Take a moment to look at the bigger metaphoric or metaphysical picture. What is Hell, anyway, that we are supposed to believe Diane Stretton has come from it? Hell is the place where sinners get the torment they deserve.
So it goes for the Bracamonte family of Upland, California. The Bracamontes decided they needed a live-in servant to help care for their children, but they did not want to pay wages for that labor. Through some combination of greed, stupidity, and self-regard, they believed that in lieu of paying for the work, they could simply give the person they hired meals and a place in their house to sleep.
Now, to their shock, the Bracamontes have discovered that the person who initially agreed to work on their exploitative and illegal terms is unreasonable. They are so upset that they have gone to the press with this problem: that the person they unlawfully brought into their home, as an unpaid servant, now will neither work as their servant nor leave their house.
What a terrible problem for the Bracamonte family to have. Now they say they are afraid in their own home, because this person they were ripping off—this marginal and allegedly disturbed person they thought should be caring for their children—won't go away.

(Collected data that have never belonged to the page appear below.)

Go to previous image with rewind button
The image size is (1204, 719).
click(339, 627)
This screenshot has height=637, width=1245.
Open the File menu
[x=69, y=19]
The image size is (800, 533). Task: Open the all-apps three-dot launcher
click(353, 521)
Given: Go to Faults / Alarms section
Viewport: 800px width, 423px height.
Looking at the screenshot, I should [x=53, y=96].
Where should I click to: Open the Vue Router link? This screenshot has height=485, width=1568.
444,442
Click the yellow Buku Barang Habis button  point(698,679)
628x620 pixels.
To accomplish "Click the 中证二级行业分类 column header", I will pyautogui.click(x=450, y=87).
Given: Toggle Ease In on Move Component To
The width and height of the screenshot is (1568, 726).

Good for Stretton. How sadly fallen is this country when crooks like the Bracamontes can put themselves forth as sympathetic figures? Why, because they own a house? Because they "created" a "job"? The Nanny From Hell is an avatar of our collective future, the symbol of a nation that screws people remorselessly and pretends it's business as usual. What do we expect will happen, after "entitlement reform" and "pension restructuring," when everyone whose benefits have been looted reaches retirement age? There will be desperate and unyielding old people lurking in every closet of the house. And we will all deserve it.